(WHAT TO DO)
Scan the records for the string "Fried" and state how many lines contain it, using the number alone.

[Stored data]
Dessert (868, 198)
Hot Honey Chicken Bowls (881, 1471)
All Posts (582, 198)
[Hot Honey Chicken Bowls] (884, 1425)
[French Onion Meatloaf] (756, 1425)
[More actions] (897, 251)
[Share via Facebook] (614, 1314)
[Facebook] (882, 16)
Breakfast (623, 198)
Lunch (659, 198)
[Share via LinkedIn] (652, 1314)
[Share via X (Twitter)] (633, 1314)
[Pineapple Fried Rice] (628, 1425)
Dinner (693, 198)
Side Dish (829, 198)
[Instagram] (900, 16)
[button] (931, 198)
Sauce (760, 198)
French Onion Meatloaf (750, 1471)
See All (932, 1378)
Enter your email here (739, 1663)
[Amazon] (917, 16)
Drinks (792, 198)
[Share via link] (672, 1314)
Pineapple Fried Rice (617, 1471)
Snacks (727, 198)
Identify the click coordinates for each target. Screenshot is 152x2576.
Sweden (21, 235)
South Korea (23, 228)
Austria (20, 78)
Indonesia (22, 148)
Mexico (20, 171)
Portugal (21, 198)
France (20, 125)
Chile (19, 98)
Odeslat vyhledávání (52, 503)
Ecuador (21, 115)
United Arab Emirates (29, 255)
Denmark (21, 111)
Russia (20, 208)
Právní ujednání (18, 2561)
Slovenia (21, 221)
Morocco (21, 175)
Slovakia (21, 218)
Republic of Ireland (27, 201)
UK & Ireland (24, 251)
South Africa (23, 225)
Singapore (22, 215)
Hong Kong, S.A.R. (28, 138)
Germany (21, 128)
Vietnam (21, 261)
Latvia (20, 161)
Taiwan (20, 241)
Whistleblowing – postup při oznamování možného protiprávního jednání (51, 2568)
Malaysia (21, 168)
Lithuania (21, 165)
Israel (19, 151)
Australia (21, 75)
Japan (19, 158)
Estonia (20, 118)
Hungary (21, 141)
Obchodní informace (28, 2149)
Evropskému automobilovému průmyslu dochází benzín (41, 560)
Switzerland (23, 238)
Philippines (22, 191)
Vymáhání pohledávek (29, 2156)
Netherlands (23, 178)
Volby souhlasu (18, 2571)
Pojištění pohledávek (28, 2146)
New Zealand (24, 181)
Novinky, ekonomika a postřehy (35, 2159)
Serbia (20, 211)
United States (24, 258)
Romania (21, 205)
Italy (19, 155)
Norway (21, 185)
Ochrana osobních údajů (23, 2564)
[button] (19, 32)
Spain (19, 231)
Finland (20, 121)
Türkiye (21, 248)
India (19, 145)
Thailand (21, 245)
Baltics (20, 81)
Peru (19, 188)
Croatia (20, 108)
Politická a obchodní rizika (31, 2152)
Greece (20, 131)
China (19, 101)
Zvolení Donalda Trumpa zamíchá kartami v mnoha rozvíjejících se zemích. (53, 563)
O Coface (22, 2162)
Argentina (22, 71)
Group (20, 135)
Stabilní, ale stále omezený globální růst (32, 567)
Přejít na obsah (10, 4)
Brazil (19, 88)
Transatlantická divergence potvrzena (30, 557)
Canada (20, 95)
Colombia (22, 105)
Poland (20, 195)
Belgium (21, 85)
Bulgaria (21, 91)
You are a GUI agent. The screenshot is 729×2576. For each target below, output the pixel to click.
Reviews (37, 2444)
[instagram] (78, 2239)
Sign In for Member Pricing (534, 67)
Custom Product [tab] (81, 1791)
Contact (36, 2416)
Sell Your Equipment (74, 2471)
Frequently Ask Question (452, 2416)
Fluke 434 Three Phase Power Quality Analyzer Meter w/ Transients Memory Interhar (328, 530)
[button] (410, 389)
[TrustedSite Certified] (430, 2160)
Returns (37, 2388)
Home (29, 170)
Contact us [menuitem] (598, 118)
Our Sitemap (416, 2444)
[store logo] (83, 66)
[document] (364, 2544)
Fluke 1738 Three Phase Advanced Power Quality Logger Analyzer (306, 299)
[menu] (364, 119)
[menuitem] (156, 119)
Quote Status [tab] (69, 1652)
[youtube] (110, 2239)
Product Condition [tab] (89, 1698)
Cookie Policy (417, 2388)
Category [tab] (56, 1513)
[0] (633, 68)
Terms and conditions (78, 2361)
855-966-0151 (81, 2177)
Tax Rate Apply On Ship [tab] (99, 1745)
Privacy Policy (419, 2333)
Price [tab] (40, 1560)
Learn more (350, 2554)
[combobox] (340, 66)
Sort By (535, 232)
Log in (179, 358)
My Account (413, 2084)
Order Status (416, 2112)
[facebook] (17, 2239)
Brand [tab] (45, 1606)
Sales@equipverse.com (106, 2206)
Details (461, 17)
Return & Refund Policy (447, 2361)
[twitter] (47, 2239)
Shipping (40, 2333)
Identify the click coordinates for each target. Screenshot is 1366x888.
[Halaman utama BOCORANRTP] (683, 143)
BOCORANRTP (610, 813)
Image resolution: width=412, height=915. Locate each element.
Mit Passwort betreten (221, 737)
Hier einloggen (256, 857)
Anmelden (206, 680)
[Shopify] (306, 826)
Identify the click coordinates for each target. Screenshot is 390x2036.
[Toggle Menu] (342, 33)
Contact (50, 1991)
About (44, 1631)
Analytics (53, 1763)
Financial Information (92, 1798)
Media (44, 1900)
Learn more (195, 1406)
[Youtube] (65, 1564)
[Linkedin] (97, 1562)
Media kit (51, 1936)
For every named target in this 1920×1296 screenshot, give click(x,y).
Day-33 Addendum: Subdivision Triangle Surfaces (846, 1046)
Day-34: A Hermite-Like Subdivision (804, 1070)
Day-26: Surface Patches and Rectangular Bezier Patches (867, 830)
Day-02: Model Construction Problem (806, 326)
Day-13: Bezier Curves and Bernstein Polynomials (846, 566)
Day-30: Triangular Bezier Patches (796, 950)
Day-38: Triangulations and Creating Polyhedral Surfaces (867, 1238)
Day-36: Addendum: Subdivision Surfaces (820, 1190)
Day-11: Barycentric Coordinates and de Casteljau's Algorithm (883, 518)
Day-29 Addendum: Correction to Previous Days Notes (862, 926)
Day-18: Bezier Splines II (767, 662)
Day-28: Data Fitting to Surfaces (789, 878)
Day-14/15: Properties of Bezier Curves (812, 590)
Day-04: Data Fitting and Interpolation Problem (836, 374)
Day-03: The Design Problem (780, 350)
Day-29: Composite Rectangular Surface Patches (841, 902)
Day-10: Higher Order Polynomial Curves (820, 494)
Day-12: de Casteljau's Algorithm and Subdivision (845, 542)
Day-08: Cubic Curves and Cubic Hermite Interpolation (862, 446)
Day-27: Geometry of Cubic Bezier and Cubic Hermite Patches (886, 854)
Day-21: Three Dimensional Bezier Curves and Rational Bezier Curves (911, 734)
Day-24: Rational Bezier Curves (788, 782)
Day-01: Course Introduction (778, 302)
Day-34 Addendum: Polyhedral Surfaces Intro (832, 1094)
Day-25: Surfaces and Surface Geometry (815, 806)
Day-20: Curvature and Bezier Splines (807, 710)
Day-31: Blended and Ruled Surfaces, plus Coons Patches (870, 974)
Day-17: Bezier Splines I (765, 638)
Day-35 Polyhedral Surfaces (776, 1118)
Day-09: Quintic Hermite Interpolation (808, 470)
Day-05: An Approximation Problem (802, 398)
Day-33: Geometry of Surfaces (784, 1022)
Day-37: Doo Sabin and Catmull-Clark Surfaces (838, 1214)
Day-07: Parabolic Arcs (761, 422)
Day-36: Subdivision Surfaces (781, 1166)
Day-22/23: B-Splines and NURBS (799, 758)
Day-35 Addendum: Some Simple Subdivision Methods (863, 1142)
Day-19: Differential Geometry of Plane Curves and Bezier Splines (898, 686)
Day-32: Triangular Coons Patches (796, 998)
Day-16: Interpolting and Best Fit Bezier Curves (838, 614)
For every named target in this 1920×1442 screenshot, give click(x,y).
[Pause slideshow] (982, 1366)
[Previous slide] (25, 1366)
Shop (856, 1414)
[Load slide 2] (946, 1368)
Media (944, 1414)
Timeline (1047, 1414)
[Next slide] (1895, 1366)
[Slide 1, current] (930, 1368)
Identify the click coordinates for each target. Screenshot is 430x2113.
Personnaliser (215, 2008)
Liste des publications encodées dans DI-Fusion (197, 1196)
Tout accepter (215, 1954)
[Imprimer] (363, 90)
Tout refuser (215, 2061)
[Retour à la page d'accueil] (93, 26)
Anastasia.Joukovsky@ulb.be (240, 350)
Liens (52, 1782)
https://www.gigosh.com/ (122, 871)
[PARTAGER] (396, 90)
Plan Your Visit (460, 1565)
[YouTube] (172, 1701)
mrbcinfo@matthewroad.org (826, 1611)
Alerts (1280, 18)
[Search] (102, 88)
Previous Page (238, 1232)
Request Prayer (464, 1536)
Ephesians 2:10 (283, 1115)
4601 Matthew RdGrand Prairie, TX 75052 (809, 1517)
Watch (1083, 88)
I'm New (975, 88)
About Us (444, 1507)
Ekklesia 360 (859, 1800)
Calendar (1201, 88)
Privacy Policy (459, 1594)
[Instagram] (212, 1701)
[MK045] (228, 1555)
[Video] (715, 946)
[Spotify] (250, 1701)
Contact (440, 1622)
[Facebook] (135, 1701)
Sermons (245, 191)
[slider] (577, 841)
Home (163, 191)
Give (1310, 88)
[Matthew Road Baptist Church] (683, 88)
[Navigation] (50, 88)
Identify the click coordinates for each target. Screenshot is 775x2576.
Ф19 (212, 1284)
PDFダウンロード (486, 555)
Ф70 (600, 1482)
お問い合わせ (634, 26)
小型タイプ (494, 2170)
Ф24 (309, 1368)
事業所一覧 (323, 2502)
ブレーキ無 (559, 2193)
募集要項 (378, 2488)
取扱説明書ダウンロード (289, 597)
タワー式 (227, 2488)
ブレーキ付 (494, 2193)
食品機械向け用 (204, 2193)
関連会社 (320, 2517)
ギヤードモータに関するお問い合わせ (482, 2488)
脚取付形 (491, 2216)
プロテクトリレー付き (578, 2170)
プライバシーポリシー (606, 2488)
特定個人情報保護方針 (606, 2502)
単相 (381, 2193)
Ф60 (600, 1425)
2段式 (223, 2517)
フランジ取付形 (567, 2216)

(RESPONSE AREA)
2